Adding RDF Support to the ApacheSolr module

You are viewing a wiki page. You are welcome to join the group and then edit it. Be bold!

Project information

Project page on ApacheSolr RDF Support
Student: Thomas Seidl (drunken monkey on d.o)
Mentor: Robert Douglass (robertDouglass)
Co-mentor: Stephane Corlosquet (scor)
Local mentor: Wolfgang Ziegler (fago)

Current status: Adding features


This project will improve the ApacheSolr module by enabling it to handle (i.e., index and search with a comfortable UI) any kind of RDF data. This will instantly make it possible to provide meaningful searches for all site content that isn't node-centric, as well as content from anywhere else on the web.
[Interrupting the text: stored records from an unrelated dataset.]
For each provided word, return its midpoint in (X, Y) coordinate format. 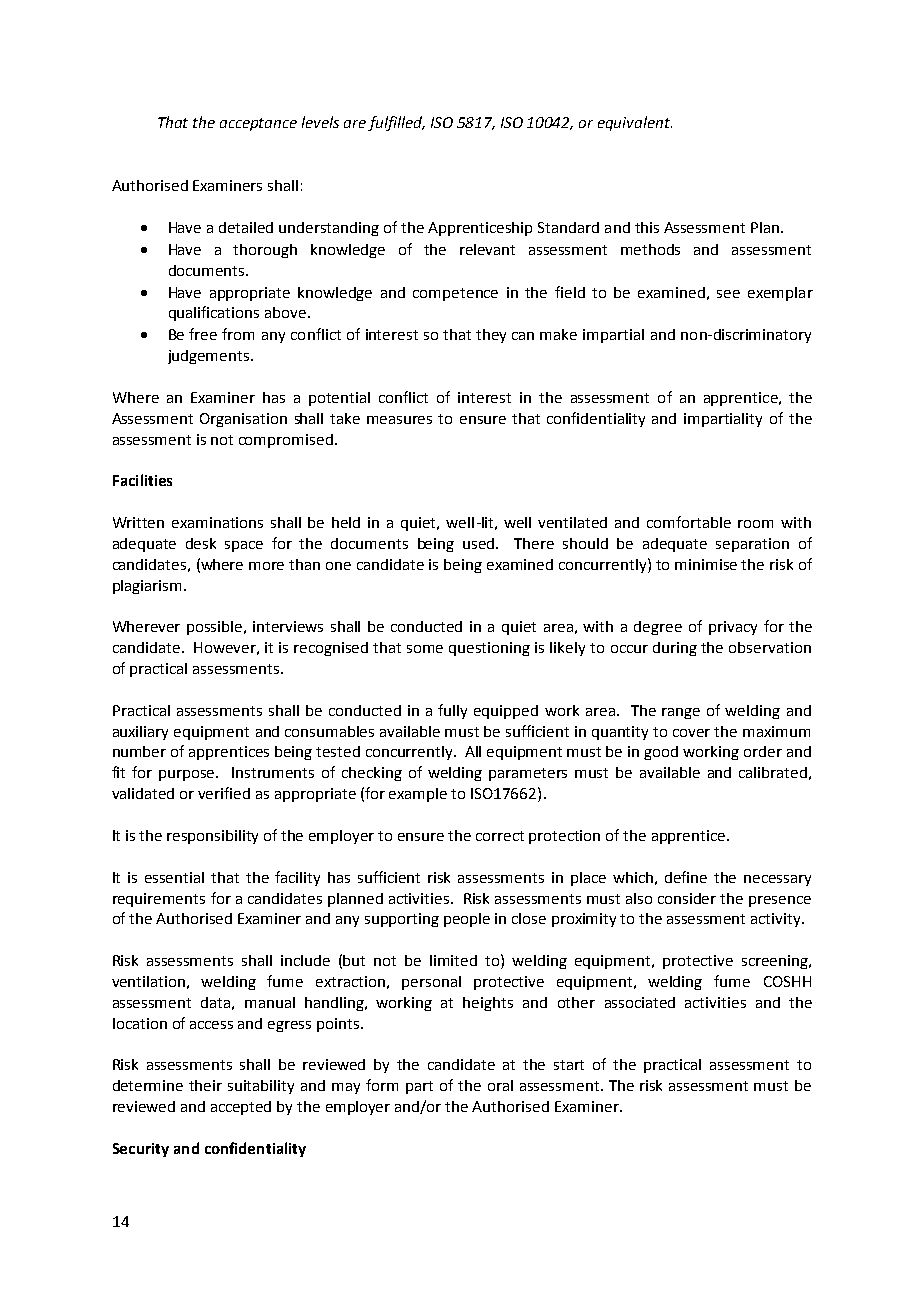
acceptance (258, 124)
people (467, 920)
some (425, 649)
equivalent (635, 123)
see (728, 294)
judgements (210, 357)
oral (500, 1085)
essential (174, 877)
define (686, 877)
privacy (733, 628)
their (205, 1085)
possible (216, 628)
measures (399, 420)
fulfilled (396, 123)
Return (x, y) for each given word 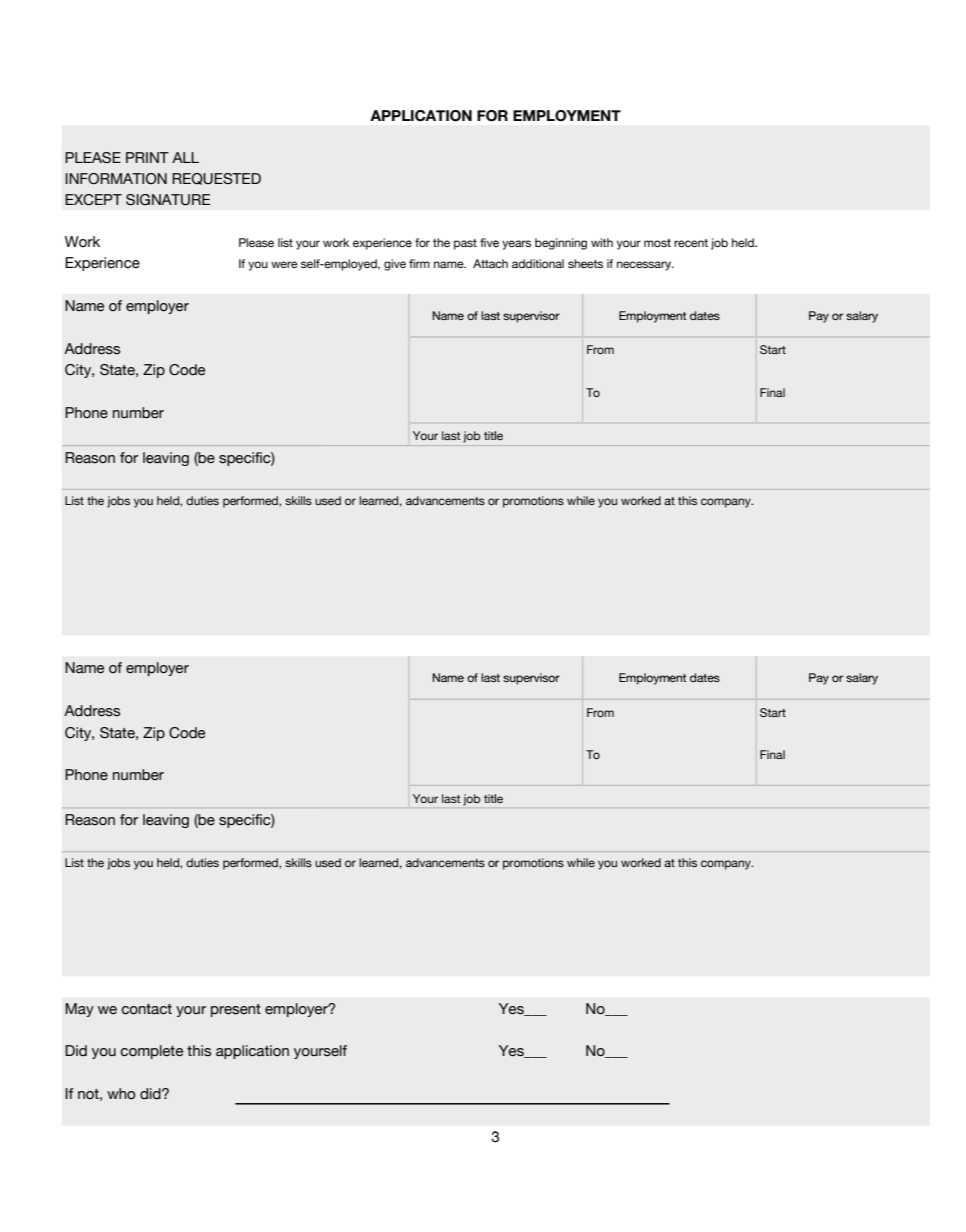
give (395, 265)
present (236, 1010)
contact (146, 1009)
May (79, 1010)
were (284, 264)
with (602, 242)
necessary (645, 266)
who (121, 1094)
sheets (585, 263)
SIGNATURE (168, 200)
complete (151, 1052)
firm (419, 263)
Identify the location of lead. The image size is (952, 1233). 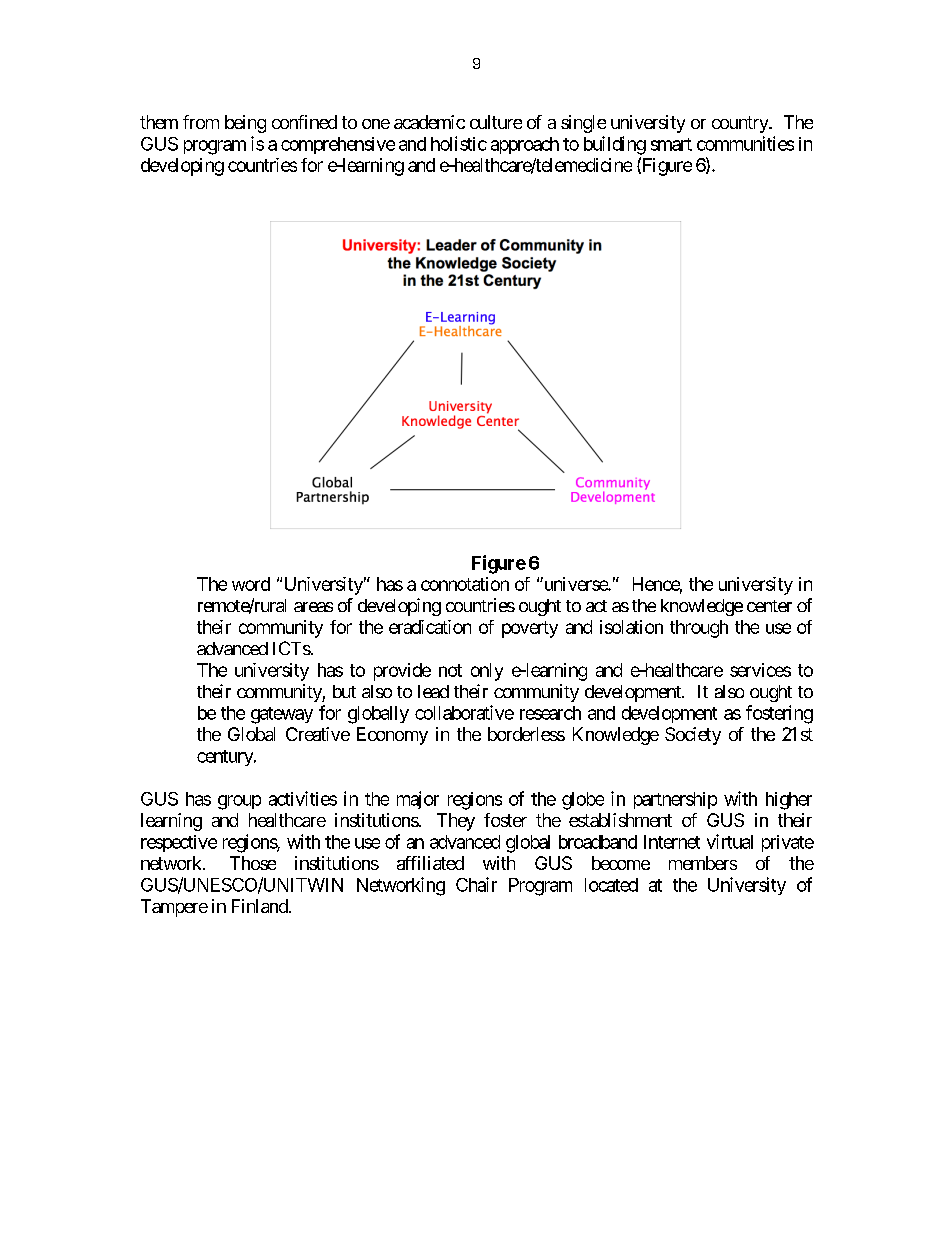
(433, 691).
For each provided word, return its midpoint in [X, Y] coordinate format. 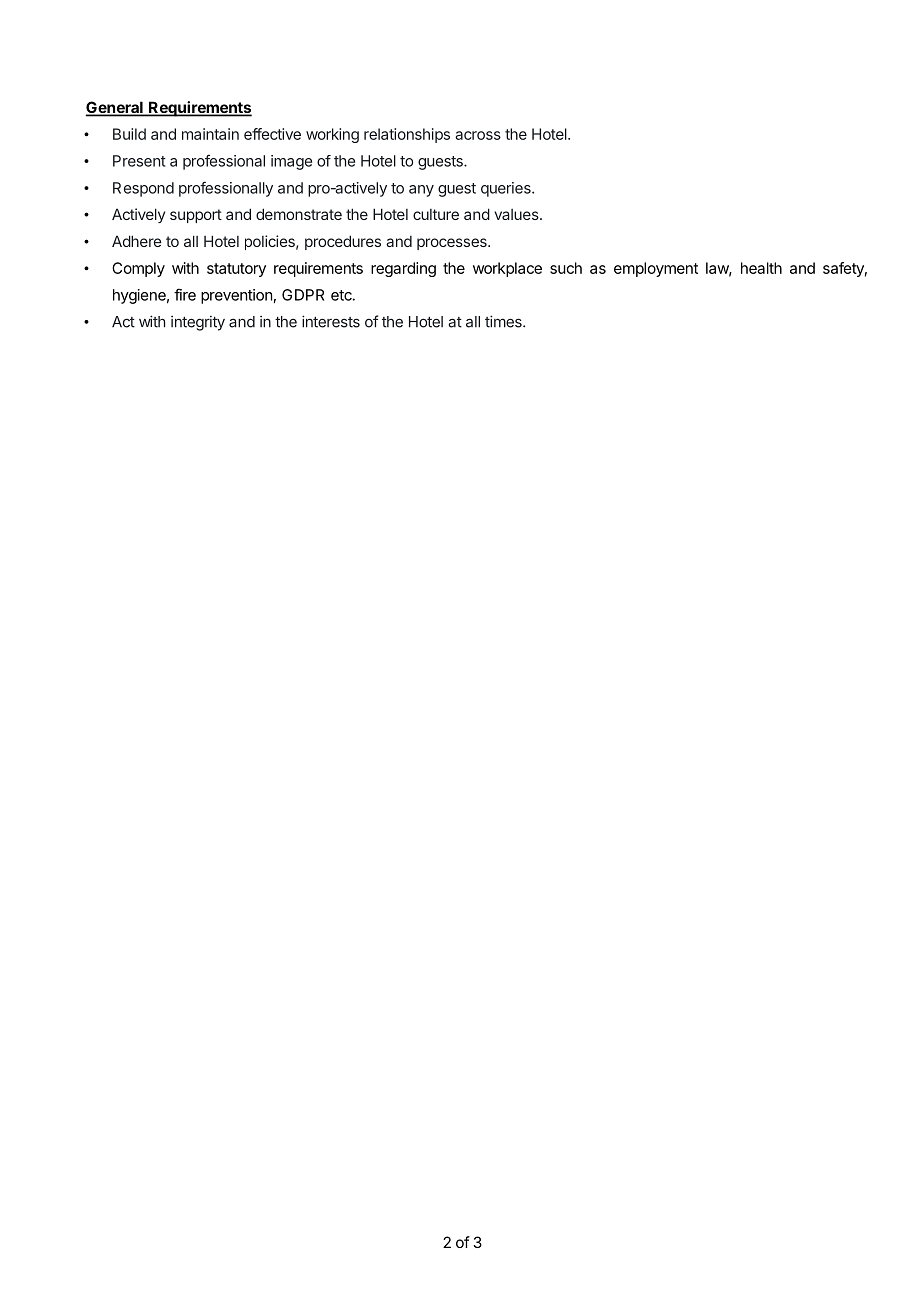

Only an RDF class description and a way to access the data would have to be provided (apart from the normal Solr requirements) and the module would automatically do the rest of the work.


Goal and Deliverables

The result of this project will be a module (probably then added as a contrib module to the apachesolr module) which adds RDF support to the ApacheSolr integration. This should at least enable the following use cases:

  • Index and consequently search non-node-related drupal data (e.g. users) with solr by using an RDF representation
  • (Maybe working together with the rdf module) Upload arbitrary RDF data and let the module provide a search for it
  • Let the module index and provide a search for any RDF repository
  • Let multiple drupal sites all send RDF data for indexing to one Solr server and provide a multi-site search for this data

Leo Sauermann adds some input: we did a rdf index of crawled data in Lucene and Sesame with the "LuceneSail". Maybe this is interesting for you. It is related to aperture, a similar thing like solr.

Project schedule

Since my semester doesn't end until the beginning of July, most of the actual coding for my project will have to be done in the last one and a half months. The first month will mostly be dedicated to planning, research and a bit of prototyping.
Also, since my project is mostly R&D, the concrete milestones could change a good deal in the course of the project.